Enseigner la Shoah ou comment transformer une mauvaise idée en bonne pratique…
Beaucoup d’arguments
ont été avancés rapidement pour s’opposer à l’injonction hâtive du président Sarkozy dans son discours au CRIF du 13 février 2008. La volonté que « chaque élève de CM2 se voie confier la
mémoire d’un enfant victime de la Shoah », présentée comme une décision évidente et urgente, a fait réagir bon nombre de rescapés, d’historiens, d’enseignants et de parents…
Si l’on excepte ses inspirateurs ou quelques courtisans acharnés, plus personne ne considère cette idée comme « bonne ». Parce
qu’elle suggérait une identification individuelle précoce à une destinée tragique, parce qu’elle prétendait charger d’un deuil mortifère la mémoire d’un enfant, parce qu’elle encourageait
éventuellement d’autres revendications mémorielles, parce qu’elle réduisait l’histoire de la Shoah à une victimisation peu propice à l’étude ou à la compréhension, parce qu’elle confondait devoir
de mémoire et réflexion, cette mesure incongrue et impérieuse fut largement rejetée.

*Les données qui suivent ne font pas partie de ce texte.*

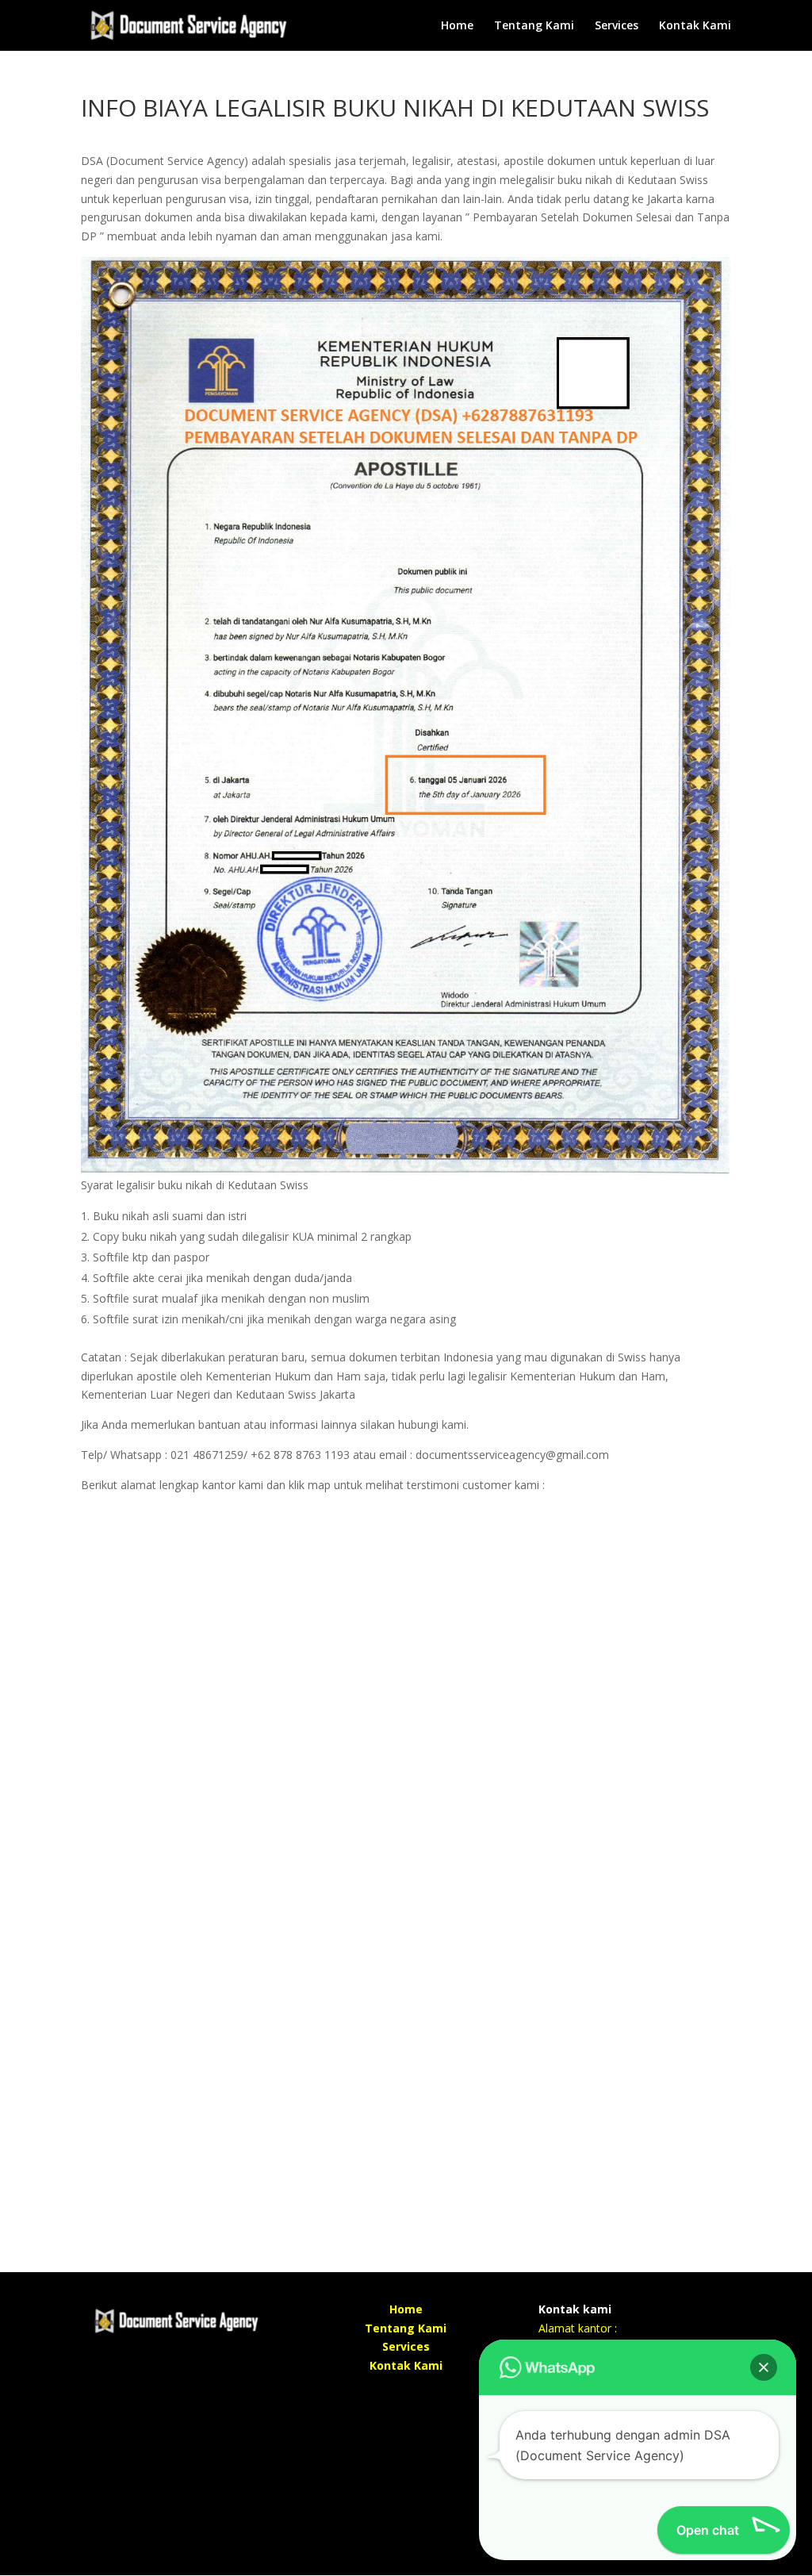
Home (457, 26)
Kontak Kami (695, 26)
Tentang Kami (534, 26)
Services (616, 26)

« Il est nécessaire d’enseigner la Shoah aux élèves de CM2 » affirme le ministre de l’Education pour défendre
l’ « intuition » présidentielle. Cette pétition de principe est elle aussi fort discutable ! Qu’il soit nécessaire d’enseigner la Shoah, tout le monde en conviendra.
Mais est-il si nécessaire d’enseigner l’extermination des juifs à des enfants de 10 ans ?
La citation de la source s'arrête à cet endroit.